Também relevante no campo de identidade racial, o programa trabalha a emissão de documentação civil para pessoas privadas de liberdade e egressas do sistema. “Foram três séculos de escravização, e no pós-abolição houve marginalização e segregação da população negra perpetuada até os dias atuais. Garantir a documentação civil é imprescindível para o acesso à cidadania dessas pessoas que são tolhidas de seus direitos também quando em liberdade”, ressalta Thais Passos, que atua no núcleo de biometria e documentação civil do Fazendo Justiça.

Qualificação de políticas e serviços

Também na porta de entrada, o Manual sobre Tomada de Decisão na Audiência de Custódia: Parâmetros Gerais traz parâmetros para a avaliação da legalidade da prisão em casos de abordagem, recomendando aos juízes relaxar a prisão em flagrante quando houver presunção de discriminação racial na abordagem.

Na porta de saída, a Resolução nº 307/2019 do CNJ, que institui a Política Nacional de Atenção à Pessoa Egressa do Sistema Prisional, implementada com o apoio do Fazendo Justiça, se baseia na Convenção Internacional de Todas as Formas de Discriminação Racial. A normativa prevê, entre outros pontos, o desenvolvimento de ações afirmativas para promoção da igualdade racial no âmbito das iniciativas do Escritório Social, especialmente no fomento às cotas raciais nas políticas de geração de emprego e renda. Os Cadernos de Gestão dos Escritórios Sociais, lançados recentemente pelo Conselho, abordam essa temática.

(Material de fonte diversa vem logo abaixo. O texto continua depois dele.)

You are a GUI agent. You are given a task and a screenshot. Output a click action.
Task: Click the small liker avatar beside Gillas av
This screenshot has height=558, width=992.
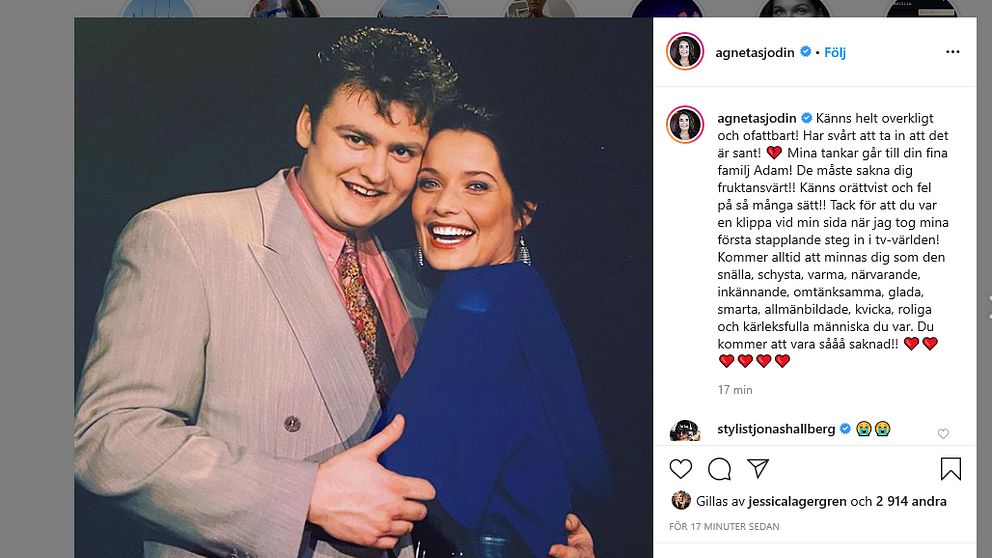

O CNJ também tem realizado estudos sobre teses e a jurisprudência no enfrentamento à desigualdade racial para subsidiar suas ações, e tem uma ação específica que desenvolverá parâmetros que garantam os direitos constitucionais de liberdade de consciência, de crença e de expressão e enfrentamento à intolerância religiosa em unidades de privação de liberdade, um passo importante para que pessoas presas que seguem religiões de matriz africana tenham liberdade de culto.

Socioeducativo

Segundo dados do Levantamento Anual do Sistema Nacional de Atendimento Socioeducativo, havia, em 2015, 26.868 adolescentes privados e restritos de liberdade no Brasil, sendo 61,03% deles negros. No âmbito do programa Fazendo Justiça, as ações voltadas a adolescentes em conflito com a lei levam em conta dimensões de respeito à diversidade, dentre elas, a de raça, como é o caso da construção da metodologia do Programa de Acompanhamento ao Adolescente Pós-Cumprimento de Medida Socioeducativa. Também estão nas ações voltadas para o aperfeiçoamento dos sistemas de informação do socioeducativo, tanto na atualização do Cadastro Nacional de Adolescentes em Conflito com a Lei (CNACL) quanto no Cadastro Nacional de Inspeções em Unidades e Programas Socioeducativos (CNIUPS)

“Precisamos, na justiça criminal, desvelar os estereótipos que atribuem às pessoas valores pejorativos e de inferiorização. A partir disso, adotar um ponto de vista no sentido de que isso não pode ser acriticamente usado para critérios como periculosidade, criminalidade e elementos que desestabilizariam a ordem pública para fins de atuação do Estado”, afirma o juiz Fábio Francisco Esteves, presidente da Associação dos Magistrados do Distrito Federal e Territórios (Amagis/DF) e vice-presidente de Direitos Humanos da Associação dos Magistrados Brasileiros (AMB).

“A atuação do CNJ tem sido decisiva, criando políticas públicas que levam em consideração estes aspectos”, completa o magistrado, citando o Observatório dos Direitos Humanos do Poder Judiciário, instituído pela gestão do ministro Luiz Fux em setembro deste ano.